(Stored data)
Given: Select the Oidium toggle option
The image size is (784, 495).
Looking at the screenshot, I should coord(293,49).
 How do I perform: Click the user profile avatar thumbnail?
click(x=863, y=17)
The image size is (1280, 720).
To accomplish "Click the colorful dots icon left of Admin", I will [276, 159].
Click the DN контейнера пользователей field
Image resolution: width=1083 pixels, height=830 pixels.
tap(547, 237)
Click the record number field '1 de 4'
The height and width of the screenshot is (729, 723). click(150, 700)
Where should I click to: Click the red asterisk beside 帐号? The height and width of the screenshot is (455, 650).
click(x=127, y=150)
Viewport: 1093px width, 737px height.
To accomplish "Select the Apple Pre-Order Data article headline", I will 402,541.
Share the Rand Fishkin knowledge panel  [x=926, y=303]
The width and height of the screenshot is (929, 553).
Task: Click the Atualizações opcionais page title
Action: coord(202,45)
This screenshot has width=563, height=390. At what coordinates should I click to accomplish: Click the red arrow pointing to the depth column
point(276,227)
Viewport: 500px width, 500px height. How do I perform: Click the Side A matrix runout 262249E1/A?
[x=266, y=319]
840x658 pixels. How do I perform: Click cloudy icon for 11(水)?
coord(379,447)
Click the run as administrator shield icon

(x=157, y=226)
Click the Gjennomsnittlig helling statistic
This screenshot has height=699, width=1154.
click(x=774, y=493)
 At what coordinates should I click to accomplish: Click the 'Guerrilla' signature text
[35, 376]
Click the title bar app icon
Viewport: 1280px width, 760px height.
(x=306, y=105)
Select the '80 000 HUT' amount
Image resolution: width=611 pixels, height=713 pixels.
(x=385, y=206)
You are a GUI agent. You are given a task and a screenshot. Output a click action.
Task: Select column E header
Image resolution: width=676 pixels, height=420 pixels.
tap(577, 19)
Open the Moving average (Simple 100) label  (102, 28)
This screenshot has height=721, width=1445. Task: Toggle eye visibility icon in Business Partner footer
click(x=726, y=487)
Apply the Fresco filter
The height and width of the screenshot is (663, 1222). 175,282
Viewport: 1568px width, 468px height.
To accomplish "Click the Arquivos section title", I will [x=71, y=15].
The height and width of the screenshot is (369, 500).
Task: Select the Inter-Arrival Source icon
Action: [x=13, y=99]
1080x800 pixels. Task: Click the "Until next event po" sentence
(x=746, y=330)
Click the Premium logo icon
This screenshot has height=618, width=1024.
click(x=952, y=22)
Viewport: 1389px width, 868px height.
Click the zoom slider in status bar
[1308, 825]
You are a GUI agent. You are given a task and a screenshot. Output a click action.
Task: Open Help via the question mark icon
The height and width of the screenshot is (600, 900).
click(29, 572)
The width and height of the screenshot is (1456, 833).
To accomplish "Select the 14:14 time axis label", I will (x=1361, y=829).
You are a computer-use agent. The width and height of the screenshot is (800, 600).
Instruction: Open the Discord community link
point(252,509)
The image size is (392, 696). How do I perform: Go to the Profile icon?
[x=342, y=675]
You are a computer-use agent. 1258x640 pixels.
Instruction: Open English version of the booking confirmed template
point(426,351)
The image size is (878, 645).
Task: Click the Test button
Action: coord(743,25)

_Work instructions_
Wherever a line in the records contains the word "label", copy that line.

_Task response_
Open the Moving average (Simple 100) label  (102, 28)
To accomplish "Select the 14:14 time axis label", I will (x=1361, y=829).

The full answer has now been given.